··· Text shown

Of course I kept up with the HIT world, reading various online publications. HIStalk really was my favorite since it kept me up to speed with all the highs and lows over at my former company. One day Mr. H made a tiny mention that he needed “some help” and wanted to hire someone “who might work a few hours a week to handle routine stuff.”
It took me about 10 seconds to ponder the comment. I sent over an e-mail … and the rest is HIStalk history.
Of course, I am leaving out a lot of details, like the fact that I never meant for this to be a long-term gig. However, I got lucky: HIStalk has grown tremendously, we’ve added HIStalk Practice and HIStalk Mobile, companies keep sponsoring, and readers keep stopping by. And you couldn’t ask for a better boss than Mr. H, who has become a combination coach, mentor, and friend. He’s the only one I can always count on to laugh at my one-liner e-mails.
So, I’m thankful that I’ve been lucky. What if I had missed Mr. H’s tiny mention that day? What if Mr. H had been a jerk? What if, what if, what if …
In addition, I’m thankful that some companies write stupid press releases so Mr. H and I can make fun of them.
I’m thankful that I have over 1,000 Twitter followers, because it makes me feel important in a most pathetic sort of way.
I’m thankful that readers send me links to good online shopping sites. And, how can any real shoe lover not be thankful for Zappos.com?
For these things and so much more, I am thankful.
HIStalk is far more than the original “few hours a week” that Mr. H and I thought it would be. I’m thankful that I was freed from my previous career, because it allowed me to toss that overcooked turkey part of life and replace it with a big ole slice of homemade pecan pie.

······
··· Recorded information

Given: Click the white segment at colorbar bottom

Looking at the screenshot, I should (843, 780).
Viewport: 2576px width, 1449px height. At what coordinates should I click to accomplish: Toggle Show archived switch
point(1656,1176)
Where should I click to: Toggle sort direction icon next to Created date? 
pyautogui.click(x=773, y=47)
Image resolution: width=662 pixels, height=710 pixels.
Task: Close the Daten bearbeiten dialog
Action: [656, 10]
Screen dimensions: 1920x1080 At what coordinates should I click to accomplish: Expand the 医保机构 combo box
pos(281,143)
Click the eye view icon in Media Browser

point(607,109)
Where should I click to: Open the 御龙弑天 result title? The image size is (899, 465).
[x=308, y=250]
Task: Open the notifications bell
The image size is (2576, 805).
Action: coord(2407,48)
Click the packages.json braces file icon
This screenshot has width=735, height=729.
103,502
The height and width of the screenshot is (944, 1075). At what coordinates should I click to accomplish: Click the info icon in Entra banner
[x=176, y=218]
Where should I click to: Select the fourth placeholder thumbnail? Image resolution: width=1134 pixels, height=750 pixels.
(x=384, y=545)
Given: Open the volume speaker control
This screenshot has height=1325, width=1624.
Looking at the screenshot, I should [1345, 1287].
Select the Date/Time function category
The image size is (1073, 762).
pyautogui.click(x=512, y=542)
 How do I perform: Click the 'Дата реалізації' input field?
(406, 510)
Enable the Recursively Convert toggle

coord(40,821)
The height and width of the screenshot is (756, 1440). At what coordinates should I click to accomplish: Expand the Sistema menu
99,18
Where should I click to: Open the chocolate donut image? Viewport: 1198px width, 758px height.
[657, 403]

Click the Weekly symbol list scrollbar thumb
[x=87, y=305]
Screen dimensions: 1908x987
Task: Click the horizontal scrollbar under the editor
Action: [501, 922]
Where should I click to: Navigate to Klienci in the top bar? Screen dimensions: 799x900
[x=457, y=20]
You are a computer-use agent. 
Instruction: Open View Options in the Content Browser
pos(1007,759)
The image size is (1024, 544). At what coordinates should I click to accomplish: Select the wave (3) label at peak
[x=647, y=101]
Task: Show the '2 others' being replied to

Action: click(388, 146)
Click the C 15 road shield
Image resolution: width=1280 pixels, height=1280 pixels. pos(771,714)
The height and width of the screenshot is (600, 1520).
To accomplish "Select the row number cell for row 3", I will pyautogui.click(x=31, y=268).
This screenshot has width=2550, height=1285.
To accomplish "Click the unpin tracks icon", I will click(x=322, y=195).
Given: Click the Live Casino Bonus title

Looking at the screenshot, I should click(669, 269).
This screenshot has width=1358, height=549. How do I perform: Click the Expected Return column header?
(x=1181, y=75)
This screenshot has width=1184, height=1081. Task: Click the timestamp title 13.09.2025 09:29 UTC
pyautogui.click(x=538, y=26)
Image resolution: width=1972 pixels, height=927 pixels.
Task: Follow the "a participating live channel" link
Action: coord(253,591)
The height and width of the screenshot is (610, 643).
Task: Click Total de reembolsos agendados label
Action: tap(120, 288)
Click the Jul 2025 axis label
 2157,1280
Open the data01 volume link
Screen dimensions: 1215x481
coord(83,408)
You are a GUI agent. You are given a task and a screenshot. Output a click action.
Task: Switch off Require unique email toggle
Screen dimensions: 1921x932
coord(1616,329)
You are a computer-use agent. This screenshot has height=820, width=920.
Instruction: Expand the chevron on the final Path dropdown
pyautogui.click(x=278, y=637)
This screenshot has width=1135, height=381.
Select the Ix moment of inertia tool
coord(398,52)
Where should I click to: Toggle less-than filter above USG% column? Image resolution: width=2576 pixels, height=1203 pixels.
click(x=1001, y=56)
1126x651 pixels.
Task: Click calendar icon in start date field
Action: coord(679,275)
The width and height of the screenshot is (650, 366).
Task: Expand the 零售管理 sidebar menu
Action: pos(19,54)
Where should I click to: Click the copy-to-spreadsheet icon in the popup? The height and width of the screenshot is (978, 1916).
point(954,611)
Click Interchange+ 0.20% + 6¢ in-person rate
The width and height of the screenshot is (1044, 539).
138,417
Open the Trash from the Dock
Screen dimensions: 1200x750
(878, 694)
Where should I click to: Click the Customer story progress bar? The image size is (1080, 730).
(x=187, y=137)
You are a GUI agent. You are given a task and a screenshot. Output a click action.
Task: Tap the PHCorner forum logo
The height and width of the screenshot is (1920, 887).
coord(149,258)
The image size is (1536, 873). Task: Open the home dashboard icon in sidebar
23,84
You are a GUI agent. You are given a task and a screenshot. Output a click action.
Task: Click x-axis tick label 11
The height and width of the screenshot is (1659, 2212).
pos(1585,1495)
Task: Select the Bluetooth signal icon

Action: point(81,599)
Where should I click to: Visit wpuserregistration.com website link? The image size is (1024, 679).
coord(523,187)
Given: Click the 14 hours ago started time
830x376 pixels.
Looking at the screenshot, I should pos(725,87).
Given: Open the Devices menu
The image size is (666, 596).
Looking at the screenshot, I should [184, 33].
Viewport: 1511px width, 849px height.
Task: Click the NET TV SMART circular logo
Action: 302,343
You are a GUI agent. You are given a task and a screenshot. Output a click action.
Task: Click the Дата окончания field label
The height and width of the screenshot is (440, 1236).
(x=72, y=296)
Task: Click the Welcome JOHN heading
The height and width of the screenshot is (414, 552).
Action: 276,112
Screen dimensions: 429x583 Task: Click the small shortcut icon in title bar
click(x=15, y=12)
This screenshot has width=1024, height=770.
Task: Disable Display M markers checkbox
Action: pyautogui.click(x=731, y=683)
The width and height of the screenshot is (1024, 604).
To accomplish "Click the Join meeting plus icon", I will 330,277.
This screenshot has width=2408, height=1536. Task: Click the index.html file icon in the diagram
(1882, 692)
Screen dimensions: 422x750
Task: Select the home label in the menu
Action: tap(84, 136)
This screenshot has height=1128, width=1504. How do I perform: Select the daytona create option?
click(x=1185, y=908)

······

Copy out the HIStalk text, everything from "I’m thankful that I have" down to "homemade pecan pie.", and switch "pecan pie" to "apple pie" along the way. These records were taken from a separate source.

I’m thankful that I have over 1,000 Twitter followers, because it makes me feel important in a most pathetic sort of way.
I’m thankful that readers send me links to good online shopping sites. And, how can any real shoe lover not be thankful for Zappos.com?
For these things and so much more, I am thankful.
HIStalk is far more than the original “few hours a week” that Mr. H and I thought it would be. I’m thankful that I was freed from my previous career, because it allowed me to toss that overcooked turkey part of life and replace it with a big ole slice of homemade apple pie.